Alas, magic is for stories and shampoo that doesn’t sting when it gets in your eyes. Mom calls just before breakfast, and for the first time since records began, I let the machine pick it up. My voice doesn’t feel very steady, and there’s a numbness lingering on my lips that I’m almost certain will warp my words. I don’t want to slow down her recovery any more than I already have with unnecessary stress.

I remember once, when the panic attacks started happening more often, I asked her how she felt about the whole thing. She whispered, ‘Helpless.’ Told me it was like watching her kid drown inside a transparent box that she couldn’t break into. I cried that day, hated myself.

Besides, she’s said all she can say and my brain obviously isn’t willing to believe it. I have no choice but to handle this one on my own.

The machine chimes three times before the sound of her voice fills the house. It makes me smile. ‘Hey, baby. Just calling to check in. See how you’re holding up. Hoping you’re still in bed. I hate it when you don’t pick up the phone. Call me back, okay?’

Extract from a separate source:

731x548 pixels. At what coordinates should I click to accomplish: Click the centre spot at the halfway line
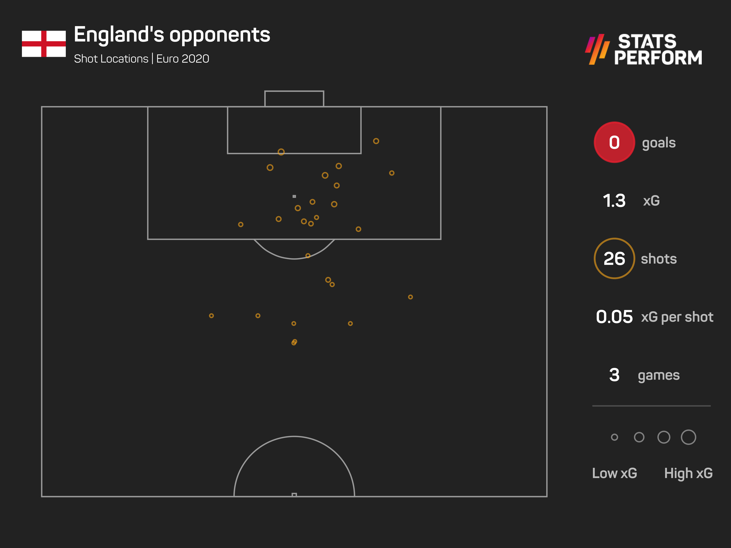click(294, 494)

Three more chimes and the machine goes dead.

And then . . .

One second passes . . .

In a thoroughly predictable fashion . . .

Two seconds . . .

The message tone of my cell squawks from inside my pocket. It’s Mom, saying the exact same thing, only this time by text. I knew she would. Texting works. I litter my reply with half-truths and smiling emojis so she can carry on recuperating.

Meanwhile, in real life, calm is trying its best to stay above the surface while I mope around the house, eyeing the trash can in the kitchen like it’s a giant spider commandeering that corner of the room. The invite is still in there, so naturally the trash can has become enemy number one.

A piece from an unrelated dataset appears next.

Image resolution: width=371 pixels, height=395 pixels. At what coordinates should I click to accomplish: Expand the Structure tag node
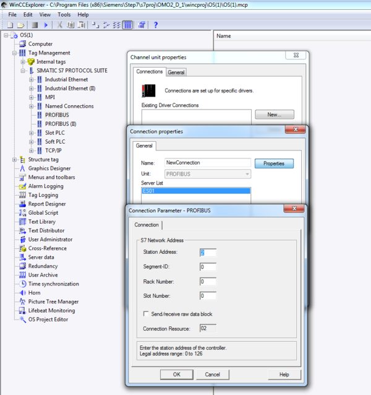coord(14,160)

It stalks me incessantly. See, anxiety doesn’t just stop. You can have nice moments, minutes where it shrinks, but it doesn’t leave. It lurks in the background like a shadow, like that important assignment you have to do but keep putting off or the dull ache that follows a three-day migraine. The best you can hope for is to contain it, make it as small as possible so it stops being intrusive. Am I coping? Yes, but it’s taking a monumental amount of effort to keep the dynamite inside my stomach from exploding.

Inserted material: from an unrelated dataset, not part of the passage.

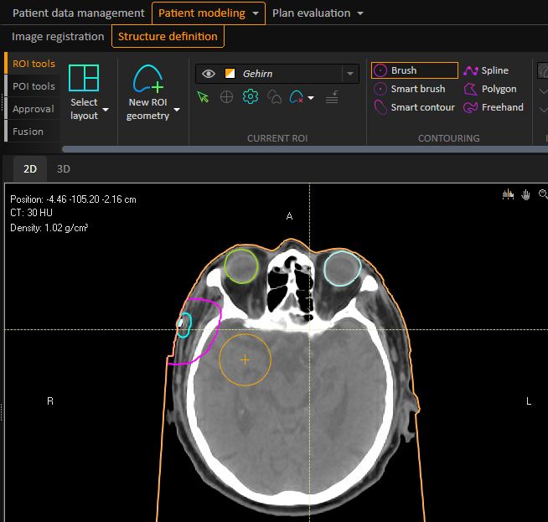Open the Image registration section

coord(58,37)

The party isn’t until tonight, 7.30, the invite said, but I decide to take action early.

It takes me less than ten minutes to turn my room into a bunker.

I close my curtains, use stuffed toys and two towers of six books, all of them 332 pages thick, to conceal any cracks. I grab a glass of water, then another – you’ve got to have a backup – and set them both on my nightstand.

I don’t need snacks; eating is out of the question since my stomach is already too tight to fit food in. I put a new paper bag on my dresser, just in case, and break out my spare pair of noise-cancelling headphones. Standing back, I admire the space I’ve somehow managed to make smaller.

I. Am. Crazy. I have to laugh at myself.

It’s times like this when I’m glad no one knows the things I do to make myself feel safe.